When one of your former employees files for benefits, you'll get an official report form in the mail from the state unemployment agency. Fill it out and return it within the deadline stated on the form! These deadlines are rarely extended, even if you have a good excuse. If you don't respond, or respond too late, the worker will automatically get benefits in most states.


If you are away from work for an extended time, be sure you have authorized someone responsible to check your mail if no coworker is available, a friend, family member, or even someone from your lawyer's office may agree to perform this service for you. The person should be told to open up any official-looking letters from the IRS, from the state unemployment agency or any other government office, or from any law office.

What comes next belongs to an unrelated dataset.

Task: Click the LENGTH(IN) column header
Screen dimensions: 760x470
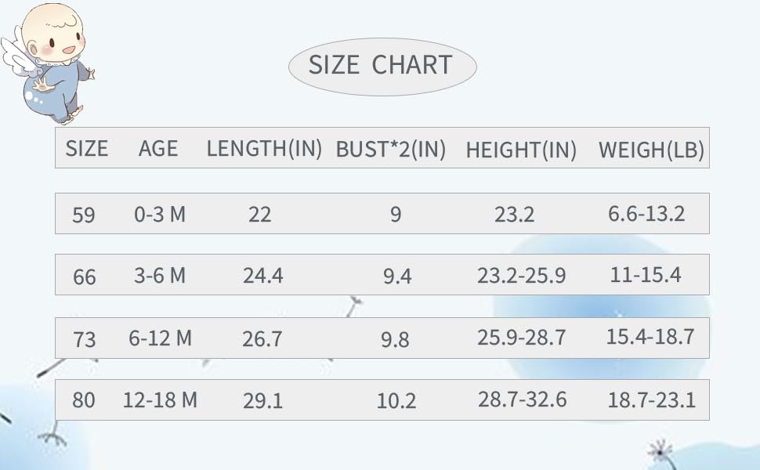Action: (264, 148)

Just give the facts. Typically, the report will ask how long the employee worked for you, what his or her earnings were, whether the worker quit voluntarily or was dismissed, and what the facts surrounding the termination were. Don't give just a one-word explanation but don't write a whole novel either! A few sentences should do it.


If you need to fire somebody because of excessive unexcused absences, don't just write "discharged for absenteeism" on the unemployment claim report. Instead, you need to say when the absences occurred, how many there were, and when prior warnings were given. You also need to say something about the final incident that led to dismissal. You might say, "John was absent from work without notice six times within two months. He received oral warnings after the first two absences, and written warnings after the second two. After the fifth absence he was warned in writing that another such absence would lead to being fired. On Feb. 21 he failed to return to work following a scheduled vacation and was dismissed."

Go to the hearing. You should have a presence at any hearings, formal or informal, before the state unemployment insurance officials. This is the only effective way to present your side and to respond to any false or incomplete statements your ex-employee might make. The "burden of proof" is on the employer that means it's up to you to prove your statements, by testifying or presenting documents. The supervisor who actually witnessed the misconduct or other action that led to the termination should be present to testify in most cases, that means you.

It's a good idea to have an attorney represent you at any hearing, especially the first time you are involved in an unemployment case. Attorney representation becomes a virtual necessity if you lose at the hearing level and decide to appeal to the court.

If you learn new facts, report them to the state. If you later learn of facts that would disqualify the claimant for benefits (for example, he or she turned down a job offer, went on a long vacation without looking for work, or refused to take the old job back if you offered to rehire the worker), report these facts to the state unemployment agency.

If you lose, file an appeal. If the employee is found eligible for benefits despite your objections, follow up with an appeal to the administrative agency, and (if you lose again) to the courts unless, of course, your lawyer tells you this would be fruitless in your particular case.

Don't let a possible claim stop you. Even though a successful unemployment claim may raise your tax rates, don't let the fear of a rate increase keep you from firing an employee who is truly dragging your business down. One bad apple can destroy the morale of an entire office.